Eluveitie: Everything Remains
Folk metal? Whatever. Chrigel Glanzmann of Swiss eight-piece Eluveitie doesn’t concern himself with genres or labels. For him, music is all about combining your passions into a single package. Only in this case, his passions include death metal, traditional Celtic music and Galuish history, the kinds of things you don’t expect to see on the resume of a metal musician. When he’s not writing music, Glanzmann spends large amounts of his free time buried under ancient literature and manuscript fragments, searching for the topic that will inspire their next album. Just don’t treat the songs as a history lesson; all Glanzmann wants is for you to rock up to a show and bang your bloody head off!
Eluveitie are coming to Australia soon, so you’re touring in a land you’ve never been to before, which must be pretty exciting.
Well we will see if it’s exciting or not [laughs]. But for sure it’s exciting. We’re really, really looking forward to it a lot.
Aside from playing the shows, are you planning to do anything else while you’re in Australia?
No, I mean we would if we had the time but unfortunately on tour usually there’s no time to do anything besides, you know, what you’re there for which means playing the shows then travelling to the next destination. So unfortunately there won’t be any time for sightseeing or anything like that.
Also Anna Murphy, your hurdy gurdy player, has been ill, which forced her to pull out of some shows this year. Is she on the mend?
Thank you very much for asking, and yeah she’s definitely doing better. I don’t think she’s perfectly fine but she’s doing a lot better. You know she’s been in hospital since January actually, but two days ago we had a show in Norway, which was the third show that she’d played with us since January which was great.
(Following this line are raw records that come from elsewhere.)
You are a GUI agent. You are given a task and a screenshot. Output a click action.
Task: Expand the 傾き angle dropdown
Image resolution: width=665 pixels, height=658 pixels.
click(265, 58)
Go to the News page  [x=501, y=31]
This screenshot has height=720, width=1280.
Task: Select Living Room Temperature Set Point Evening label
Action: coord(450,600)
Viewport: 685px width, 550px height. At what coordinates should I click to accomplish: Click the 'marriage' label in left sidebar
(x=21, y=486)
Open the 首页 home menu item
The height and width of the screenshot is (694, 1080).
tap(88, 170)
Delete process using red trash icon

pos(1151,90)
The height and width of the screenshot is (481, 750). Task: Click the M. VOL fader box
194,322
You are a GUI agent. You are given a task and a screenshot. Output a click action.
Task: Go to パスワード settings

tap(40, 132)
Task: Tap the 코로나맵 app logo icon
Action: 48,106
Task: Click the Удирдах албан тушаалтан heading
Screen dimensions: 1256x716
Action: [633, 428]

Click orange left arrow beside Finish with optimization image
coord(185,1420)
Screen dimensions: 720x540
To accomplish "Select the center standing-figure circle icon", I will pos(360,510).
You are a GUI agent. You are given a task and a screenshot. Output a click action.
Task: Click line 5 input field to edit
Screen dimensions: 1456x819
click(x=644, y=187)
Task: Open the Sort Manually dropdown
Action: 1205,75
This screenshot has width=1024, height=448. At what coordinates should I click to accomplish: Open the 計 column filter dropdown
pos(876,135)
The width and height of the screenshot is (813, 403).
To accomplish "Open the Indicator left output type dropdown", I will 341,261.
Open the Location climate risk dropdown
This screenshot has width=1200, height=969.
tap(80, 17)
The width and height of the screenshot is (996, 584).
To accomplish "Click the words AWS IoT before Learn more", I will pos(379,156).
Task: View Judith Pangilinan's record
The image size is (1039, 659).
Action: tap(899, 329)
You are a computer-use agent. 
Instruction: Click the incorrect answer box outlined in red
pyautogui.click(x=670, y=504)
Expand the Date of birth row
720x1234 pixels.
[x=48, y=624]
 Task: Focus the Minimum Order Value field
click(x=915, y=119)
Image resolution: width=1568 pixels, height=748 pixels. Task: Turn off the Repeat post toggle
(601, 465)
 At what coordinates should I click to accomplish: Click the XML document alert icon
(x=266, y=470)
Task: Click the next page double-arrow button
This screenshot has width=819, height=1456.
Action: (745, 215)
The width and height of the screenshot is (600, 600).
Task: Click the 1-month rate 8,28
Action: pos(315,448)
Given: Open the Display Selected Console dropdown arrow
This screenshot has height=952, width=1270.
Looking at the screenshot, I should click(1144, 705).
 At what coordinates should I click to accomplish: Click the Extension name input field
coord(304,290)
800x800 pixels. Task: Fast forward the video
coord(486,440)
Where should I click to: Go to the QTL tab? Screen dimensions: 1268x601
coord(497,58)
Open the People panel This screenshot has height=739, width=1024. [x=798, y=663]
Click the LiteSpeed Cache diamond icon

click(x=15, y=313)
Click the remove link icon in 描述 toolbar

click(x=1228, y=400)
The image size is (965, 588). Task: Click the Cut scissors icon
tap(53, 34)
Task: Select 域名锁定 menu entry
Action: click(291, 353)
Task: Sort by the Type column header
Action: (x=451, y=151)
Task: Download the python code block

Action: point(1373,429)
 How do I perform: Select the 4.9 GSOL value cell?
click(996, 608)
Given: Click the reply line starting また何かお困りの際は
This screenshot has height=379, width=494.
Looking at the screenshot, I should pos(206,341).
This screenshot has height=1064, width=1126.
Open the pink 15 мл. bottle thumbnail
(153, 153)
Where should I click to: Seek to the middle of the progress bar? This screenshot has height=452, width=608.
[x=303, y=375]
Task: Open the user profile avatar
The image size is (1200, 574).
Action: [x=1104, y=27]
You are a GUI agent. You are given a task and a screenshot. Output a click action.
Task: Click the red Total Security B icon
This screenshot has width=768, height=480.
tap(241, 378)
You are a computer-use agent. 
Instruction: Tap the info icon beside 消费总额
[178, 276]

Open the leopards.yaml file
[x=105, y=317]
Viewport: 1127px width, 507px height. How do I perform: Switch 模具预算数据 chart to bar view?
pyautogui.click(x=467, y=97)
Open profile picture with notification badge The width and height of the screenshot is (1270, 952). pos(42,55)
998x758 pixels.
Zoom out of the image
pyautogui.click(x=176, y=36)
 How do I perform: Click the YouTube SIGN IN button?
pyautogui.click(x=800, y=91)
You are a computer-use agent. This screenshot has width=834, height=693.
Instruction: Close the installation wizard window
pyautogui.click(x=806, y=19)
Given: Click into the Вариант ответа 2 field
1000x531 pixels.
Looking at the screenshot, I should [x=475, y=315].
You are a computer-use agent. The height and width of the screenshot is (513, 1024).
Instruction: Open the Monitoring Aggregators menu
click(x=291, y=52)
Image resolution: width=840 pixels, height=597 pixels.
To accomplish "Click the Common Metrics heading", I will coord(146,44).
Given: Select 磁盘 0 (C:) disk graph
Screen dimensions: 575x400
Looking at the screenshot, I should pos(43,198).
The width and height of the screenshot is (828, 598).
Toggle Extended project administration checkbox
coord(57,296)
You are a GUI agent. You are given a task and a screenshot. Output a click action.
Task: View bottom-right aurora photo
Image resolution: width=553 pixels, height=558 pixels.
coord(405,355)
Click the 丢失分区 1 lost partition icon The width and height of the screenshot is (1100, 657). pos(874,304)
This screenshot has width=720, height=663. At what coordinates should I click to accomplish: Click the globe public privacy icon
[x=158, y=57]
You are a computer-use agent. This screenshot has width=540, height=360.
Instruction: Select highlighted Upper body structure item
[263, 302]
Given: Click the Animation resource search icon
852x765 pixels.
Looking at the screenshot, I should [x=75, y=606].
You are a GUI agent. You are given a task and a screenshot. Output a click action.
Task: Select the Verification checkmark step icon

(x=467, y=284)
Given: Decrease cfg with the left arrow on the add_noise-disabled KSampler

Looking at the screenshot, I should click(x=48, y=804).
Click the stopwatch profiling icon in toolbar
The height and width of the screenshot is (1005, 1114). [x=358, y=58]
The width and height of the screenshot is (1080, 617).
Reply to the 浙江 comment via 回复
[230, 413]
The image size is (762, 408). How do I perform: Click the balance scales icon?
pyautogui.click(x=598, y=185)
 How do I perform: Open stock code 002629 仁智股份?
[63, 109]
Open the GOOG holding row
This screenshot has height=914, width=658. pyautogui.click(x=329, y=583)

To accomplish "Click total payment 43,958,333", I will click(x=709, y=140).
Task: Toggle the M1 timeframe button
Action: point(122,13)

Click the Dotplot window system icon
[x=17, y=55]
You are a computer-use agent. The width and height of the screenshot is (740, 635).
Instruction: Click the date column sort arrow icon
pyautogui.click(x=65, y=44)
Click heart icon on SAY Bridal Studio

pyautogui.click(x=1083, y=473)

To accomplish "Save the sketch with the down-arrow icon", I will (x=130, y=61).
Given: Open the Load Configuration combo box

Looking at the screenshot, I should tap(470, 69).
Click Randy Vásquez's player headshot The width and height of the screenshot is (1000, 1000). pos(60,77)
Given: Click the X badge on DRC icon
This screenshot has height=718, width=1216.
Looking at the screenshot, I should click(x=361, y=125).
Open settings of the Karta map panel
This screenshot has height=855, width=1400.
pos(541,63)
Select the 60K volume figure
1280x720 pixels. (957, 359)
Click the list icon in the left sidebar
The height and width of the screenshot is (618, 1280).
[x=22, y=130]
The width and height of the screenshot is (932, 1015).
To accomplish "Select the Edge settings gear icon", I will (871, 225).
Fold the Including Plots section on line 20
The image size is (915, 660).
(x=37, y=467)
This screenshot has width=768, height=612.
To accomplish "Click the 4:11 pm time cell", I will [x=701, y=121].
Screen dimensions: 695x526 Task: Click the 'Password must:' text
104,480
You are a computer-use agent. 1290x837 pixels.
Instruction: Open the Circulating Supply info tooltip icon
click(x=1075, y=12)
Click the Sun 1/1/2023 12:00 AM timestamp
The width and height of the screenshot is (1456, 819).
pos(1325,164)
A couple of weeks ago the doctor said, “Okay she should be ready to at least try to play a show,” so she did and I think she should be back on track pretty soon.
So she’ll be well enough for the Australian tour?
You’ve previously mentioned that you feel like your sound has matured with each album. Can you explain what you mean by that?
I think that’s basically a very natural process that pretty much happens to any band, or at least I think it should happen to every band [laughs]. On the one hand, the longer you play the longer you learn – you get better just playing live as a musician, but the more you play together, the better you become as a live band as well. Also the longer you tour together and work together, the better you work together. You just become more of a team, or more of a family or something, so you’re working together pretty smoothly. Usually there’s not much we need to talk about, pretty much everything’s clear to everybody because everybody knows everybody so well and knows how everybody works.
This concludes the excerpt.